Oggi in molte Chiese d’Oriente ricorre la memoria dei 40 martiri di Sebaste, che il Martirologio Romano ricorda il 10 marzo e la chiesa armena il sabato dopo la metà della quaresima. La dodicesima legione dell’esercito romano era accampata agli inizi del IV secolo nella cittadina armena di Sebaste. Di fronte all’ordine dell’imperatore Licinio, il quale aveva comandato a tutti i militi romani di offrire sacrifici agli dei, quaranta soldati opposero un fermo rifiuto, a motivo della loro fede cristiana. Immediatamente processati, essi furono condannati a morire di freddo, dopo essere stati lasciati completamente nudi su di un lago gelato al rigore dell’inverno.
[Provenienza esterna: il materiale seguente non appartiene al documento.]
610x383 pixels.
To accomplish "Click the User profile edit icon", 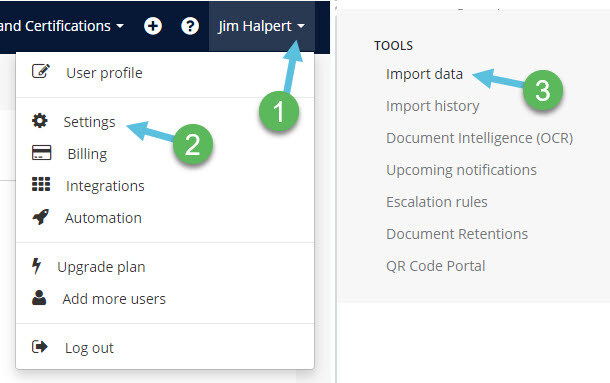I will click(x=41, y=72).
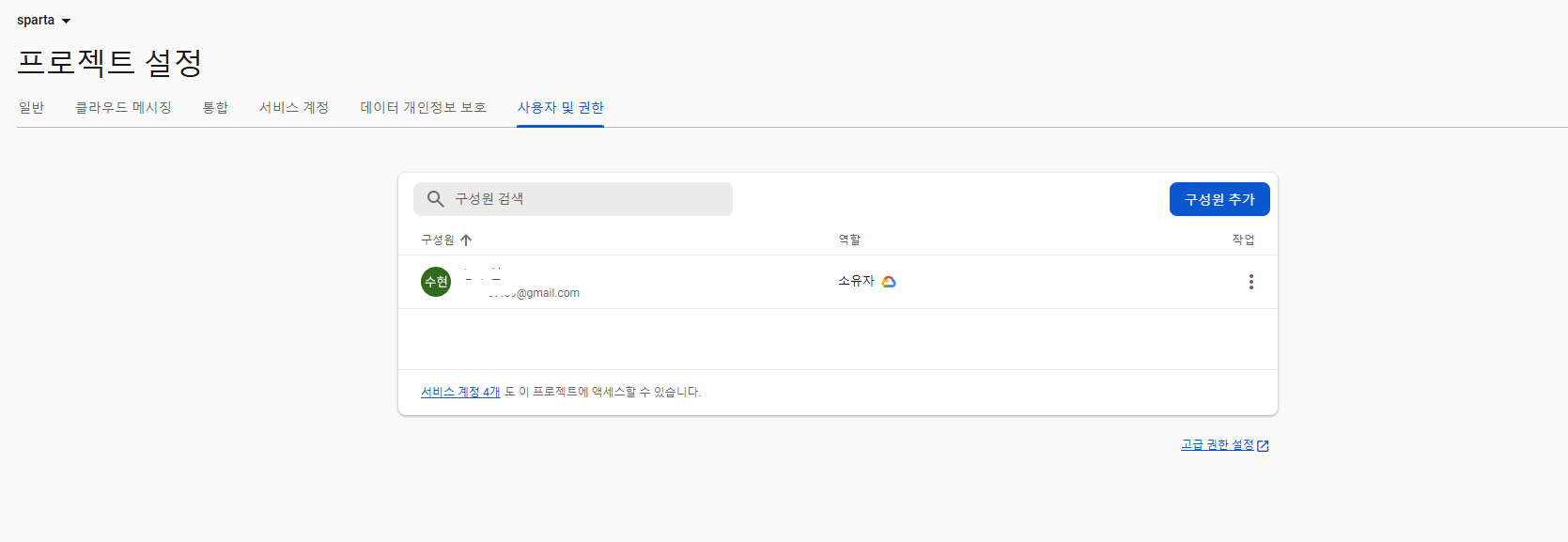Viewport: 1568px width, 542px height.
Task: Open the sparta project dropdown
Action: click(x=44, y=21)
La vicenda dei 40 martiri di Sebaste fu presto narrata e proposta come esempio di testimonianza comunitaria resa a Cristo fino al dono della vita. Nell’iconografia tradizionale si sottolinea l’aiuto reciproco che i 40 martiri si prestarono gli uni agli altri di fronte alla morte ormai certa. Secondo la tradizione, fu Emmelia, madre di Basilio di Cesarea, a far costruire la prima chiesa dedicata alla loro memoria, che si estese rapidamente a tutte le chiese cristiane.
 
 
Il 10 marzo si ricorda anche san Macario di Gerusalemme, vescovo. Il suo nome significa ‘beato’, ‘felice’. Noi lo conosciamo solo come vescovo di Gerusalemme. Al suo tempo la città santa non c’era più, perché rasa al suolo; sulle sue rovine era sorta una colonia romana detta Ælia Capitolina, col suo Campidoglio, costruito sul luogo della sepoltura di Gesù. Macario vive come vescovo un momento storico molto importante: gli imperatori Costantino e Licinio danno ai cristiani la piena libertà di praticare la loro fede e di costruire i loro luoghi di culto. È la ‘pace costantiniana’, estesa a tutto l’Impero e, dunque, anche a Gerusalemme, dove Macario si mette al lavoro; ottiene dal sovrano il consenso per abbattere il Campidoglio e così fa tornare alla luce l’area del Calvario e del Sepolcro. Su di essa sorgerà più tardi la basilica della Risurrezione. Negli stessi anni c’è nel mondo cristiano un’aspra divisione, provocata dalla dottrina di Ario sulla natura di Gesù Cristo. Macario, da Gerusalemme, si oppone subito alla dottrina ariana e interviene poi nel maggio del 325 al Concilio di Nicea, dove viene confermata la dottrina tradizionale. Si ritiene che il vescovo Macario sia stato uno degli autori del ‘Simbolo niceno’, ossia del Credo che ancor oggi proclamiamo durante l’Eucaristia, professando la fede ‘in un solo Dio, Padre onnipotente’ e ‘in un solo Signore Gesù Cristo, Dio vero da Dio vero’.